Developer Tools

CRANE merges Instruct and Thinking models for 19.5% boost in code agents

Training-free editing combines reasoning and discipline to beat both models individually.

Deep Dive

Code agents must simultaneously reason over long codebases and adhere to strict tool-use protocols. However, in pairs of Instruct and Thinking checkpoints, these capabilities are misaligned: Instruct models are concise and tool-disciplined, while Thinking models offer superior planning and recovery but over-deliberate, degrading agent performance. Researchers propose CRANE (Constrained Reasoning Injection for Code Agents via Nullspace Editing), a training-free parameter-editing method that treats the difference (delta) between Thinking and Instruct as a pool of candidate reasoning edits. By applying magnitude thresholding to denoise the delta, a Conservative Taylor Gate to retain edits beneficial for both reasoning transfer and tool-use preservation, and Graduated Sigmoidal Projection to suppress format-critical update directions, CRANE effectively merges the two checkpoints without additional training.

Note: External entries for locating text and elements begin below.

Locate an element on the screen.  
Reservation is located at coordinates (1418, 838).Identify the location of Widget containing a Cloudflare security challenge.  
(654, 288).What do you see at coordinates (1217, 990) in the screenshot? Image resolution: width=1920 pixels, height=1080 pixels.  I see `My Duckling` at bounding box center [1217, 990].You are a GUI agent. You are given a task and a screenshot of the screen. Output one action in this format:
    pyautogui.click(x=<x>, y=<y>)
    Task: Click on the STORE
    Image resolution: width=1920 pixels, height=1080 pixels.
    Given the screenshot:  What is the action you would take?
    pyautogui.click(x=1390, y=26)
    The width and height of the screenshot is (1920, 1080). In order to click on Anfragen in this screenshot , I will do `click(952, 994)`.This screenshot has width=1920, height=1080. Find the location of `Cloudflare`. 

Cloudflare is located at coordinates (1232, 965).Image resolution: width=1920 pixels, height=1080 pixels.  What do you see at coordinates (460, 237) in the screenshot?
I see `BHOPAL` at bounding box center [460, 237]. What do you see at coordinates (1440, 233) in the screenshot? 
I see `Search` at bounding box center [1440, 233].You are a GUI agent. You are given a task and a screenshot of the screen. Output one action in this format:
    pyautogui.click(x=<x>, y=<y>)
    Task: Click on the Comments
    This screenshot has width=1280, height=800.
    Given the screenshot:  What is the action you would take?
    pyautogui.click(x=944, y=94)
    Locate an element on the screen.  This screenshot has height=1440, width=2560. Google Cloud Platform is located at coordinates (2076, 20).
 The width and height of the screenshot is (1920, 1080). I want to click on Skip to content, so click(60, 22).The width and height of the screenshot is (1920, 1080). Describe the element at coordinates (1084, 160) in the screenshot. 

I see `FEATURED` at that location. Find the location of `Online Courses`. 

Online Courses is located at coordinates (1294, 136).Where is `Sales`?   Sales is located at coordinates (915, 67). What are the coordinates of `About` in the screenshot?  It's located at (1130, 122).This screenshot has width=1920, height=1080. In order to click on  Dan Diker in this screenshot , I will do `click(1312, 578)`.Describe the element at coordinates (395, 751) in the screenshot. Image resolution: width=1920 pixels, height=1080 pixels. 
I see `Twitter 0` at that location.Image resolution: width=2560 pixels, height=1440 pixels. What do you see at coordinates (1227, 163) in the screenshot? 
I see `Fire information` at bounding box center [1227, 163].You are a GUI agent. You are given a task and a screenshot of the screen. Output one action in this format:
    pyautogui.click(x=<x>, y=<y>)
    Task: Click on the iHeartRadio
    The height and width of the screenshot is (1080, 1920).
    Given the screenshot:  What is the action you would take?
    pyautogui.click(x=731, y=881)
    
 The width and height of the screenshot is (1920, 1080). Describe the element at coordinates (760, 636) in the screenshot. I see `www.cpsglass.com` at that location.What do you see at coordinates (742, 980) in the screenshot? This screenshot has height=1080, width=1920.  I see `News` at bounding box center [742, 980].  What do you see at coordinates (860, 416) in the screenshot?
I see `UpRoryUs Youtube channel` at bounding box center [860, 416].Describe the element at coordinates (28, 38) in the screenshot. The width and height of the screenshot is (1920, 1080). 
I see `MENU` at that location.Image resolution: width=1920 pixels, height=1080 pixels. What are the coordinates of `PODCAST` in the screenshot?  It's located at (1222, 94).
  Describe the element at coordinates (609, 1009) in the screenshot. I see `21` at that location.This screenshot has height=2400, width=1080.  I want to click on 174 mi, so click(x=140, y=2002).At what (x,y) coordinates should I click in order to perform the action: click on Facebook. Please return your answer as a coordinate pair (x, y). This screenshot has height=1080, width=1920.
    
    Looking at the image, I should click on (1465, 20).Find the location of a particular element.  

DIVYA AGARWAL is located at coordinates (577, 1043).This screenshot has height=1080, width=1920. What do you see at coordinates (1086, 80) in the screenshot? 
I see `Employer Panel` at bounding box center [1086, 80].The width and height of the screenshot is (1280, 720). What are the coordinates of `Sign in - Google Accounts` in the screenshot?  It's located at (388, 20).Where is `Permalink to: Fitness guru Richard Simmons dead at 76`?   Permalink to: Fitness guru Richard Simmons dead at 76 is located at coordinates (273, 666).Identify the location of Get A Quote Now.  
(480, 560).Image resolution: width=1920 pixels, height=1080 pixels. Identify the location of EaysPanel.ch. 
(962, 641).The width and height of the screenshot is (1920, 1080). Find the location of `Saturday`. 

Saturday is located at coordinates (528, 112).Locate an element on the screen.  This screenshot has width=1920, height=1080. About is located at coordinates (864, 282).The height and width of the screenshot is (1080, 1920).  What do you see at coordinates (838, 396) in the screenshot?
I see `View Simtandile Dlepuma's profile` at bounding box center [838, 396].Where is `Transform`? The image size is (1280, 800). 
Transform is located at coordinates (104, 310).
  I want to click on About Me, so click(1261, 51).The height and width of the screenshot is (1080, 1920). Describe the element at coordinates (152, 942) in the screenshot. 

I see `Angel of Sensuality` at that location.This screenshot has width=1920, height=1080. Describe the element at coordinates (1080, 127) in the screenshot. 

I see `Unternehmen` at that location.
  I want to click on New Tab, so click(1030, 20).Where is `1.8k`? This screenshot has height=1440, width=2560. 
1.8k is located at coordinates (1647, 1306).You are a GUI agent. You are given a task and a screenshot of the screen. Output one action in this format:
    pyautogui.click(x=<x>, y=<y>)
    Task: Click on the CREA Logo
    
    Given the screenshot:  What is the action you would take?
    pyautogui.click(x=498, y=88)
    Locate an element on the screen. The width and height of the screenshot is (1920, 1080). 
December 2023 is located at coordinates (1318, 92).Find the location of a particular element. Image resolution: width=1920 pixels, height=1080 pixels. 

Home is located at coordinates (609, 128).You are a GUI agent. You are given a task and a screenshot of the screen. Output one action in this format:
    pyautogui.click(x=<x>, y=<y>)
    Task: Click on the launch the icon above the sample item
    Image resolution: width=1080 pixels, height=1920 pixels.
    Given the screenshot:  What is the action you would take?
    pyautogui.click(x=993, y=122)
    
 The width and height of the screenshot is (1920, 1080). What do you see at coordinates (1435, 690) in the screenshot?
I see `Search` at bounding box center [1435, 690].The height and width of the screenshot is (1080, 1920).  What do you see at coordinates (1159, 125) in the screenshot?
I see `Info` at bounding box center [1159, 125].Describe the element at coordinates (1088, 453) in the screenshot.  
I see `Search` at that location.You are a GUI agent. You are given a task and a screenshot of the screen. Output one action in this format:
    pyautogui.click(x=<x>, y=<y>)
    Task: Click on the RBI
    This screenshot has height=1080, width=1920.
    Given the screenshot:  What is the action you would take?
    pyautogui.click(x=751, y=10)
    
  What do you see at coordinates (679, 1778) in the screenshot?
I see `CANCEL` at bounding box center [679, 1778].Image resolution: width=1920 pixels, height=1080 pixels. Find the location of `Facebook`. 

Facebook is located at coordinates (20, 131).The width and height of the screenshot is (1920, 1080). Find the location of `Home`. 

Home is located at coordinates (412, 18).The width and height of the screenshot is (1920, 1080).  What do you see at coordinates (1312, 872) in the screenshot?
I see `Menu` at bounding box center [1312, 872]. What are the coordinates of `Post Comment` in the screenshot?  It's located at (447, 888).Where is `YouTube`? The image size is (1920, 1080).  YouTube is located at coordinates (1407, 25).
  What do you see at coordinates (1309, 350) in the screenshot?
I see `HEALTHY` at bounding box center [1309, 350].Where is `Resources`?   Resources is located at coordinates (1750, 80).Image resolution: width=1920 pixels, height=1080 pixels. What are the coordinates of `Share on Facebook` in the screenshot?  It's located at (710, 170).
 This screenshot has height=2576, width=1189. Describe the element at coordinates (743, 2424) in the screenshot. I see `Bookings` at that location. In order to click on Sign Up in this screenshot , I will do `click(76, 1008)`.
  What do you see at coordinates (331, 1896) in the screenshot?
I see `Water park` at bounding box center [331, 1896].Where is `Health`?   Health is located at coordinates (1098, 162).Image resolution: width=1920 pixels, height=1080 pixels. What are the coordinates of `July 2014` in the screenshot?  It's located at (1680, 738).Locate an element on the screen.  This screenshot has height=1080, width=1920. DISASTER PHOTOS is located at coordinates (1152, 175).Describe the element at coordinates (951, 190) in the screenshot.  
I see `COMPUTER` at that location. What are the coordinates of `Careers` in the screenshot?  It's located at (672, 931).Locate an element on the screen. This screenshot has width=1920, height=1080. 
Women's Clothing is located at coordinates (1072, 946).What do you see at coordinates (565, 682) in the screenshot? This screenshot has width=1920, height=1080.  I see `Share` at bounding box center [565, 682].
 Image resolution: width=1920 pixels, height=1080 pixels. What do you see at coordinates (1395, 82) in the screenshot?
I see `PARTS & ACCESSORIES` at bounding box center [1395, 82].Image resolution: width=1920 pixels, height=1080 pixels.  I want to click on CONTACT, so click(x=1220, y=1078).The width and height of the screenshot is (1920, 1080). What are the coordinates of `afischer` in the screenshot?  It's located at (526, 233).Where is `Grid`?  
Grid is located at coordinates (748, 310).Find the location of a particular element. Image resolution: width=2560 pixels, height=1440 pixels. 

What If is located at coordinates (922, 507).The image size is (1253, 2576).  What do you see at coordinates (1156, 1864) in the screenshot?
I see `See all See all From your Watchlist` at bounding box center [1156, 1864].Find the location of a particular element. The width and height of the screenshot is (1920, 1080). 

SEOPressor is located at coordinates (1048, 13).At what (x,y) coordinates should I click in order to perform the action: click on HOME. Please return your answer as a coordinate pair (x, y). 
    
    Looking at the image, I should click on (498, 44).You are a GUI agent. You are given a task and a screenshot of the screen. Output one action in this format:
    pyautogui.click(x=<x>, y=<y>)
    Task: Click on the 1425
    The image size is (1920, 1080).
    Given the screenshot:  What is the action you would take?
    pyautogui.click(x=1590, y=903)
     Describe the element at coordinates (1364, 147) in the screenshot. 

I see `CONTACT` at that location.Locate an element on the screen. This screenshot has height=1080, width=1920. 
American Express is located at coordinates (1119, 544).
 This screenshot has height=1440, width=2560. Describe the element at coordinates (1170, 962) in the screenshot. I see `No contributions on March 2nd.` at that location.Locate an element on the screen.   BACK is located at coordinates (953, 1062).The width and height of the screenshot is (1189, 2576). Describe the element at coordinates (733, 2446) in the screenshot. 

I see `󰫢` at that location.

Results across three benchmarks demonstrate that CRANE outperforms either individual model and alternative merging strategies. On Roo-Eval, CRANE achieves pass1 of 66.2% (+19.5%) for Qwen3-30B-A3B and 81.5% (+8.7%) for Qwen3-Next-80B-A3B. On SWE-bench-Verified, it resolves up to 14 additional instances at both model scales (reaching 122/500 and 180/500). On Terminal-Bench v2, pass1/pass5 improve by up to 2.3%/7.8%, hitting 7.6%/17.9% and 14.8%/30.3% respectively. These gains come while preserving the Instruct model's efficiency, making CRANE a practical solution for improving code agent performance without expensive fine-tuning.

Key Points
  • CRANE is a training-free parameter-editing method that merges Instruct and Thinking checkpoints for code agents.
  • On Roo-Eval, it boosts pass1 by 19.5% for Qwen3-30B-A3B (to 66.2%) and 8.7% for Qwen3-Next-80B-A3B (to 81.5%).
  • SWE-bench-Verified sees up to 14 additional resolved instances at both scales, reaching 180/500 on the larger model.

Why It Matters

Enables code agents to reason deeply without sacrificing tool discipline, boosting real-world software engineering tasks.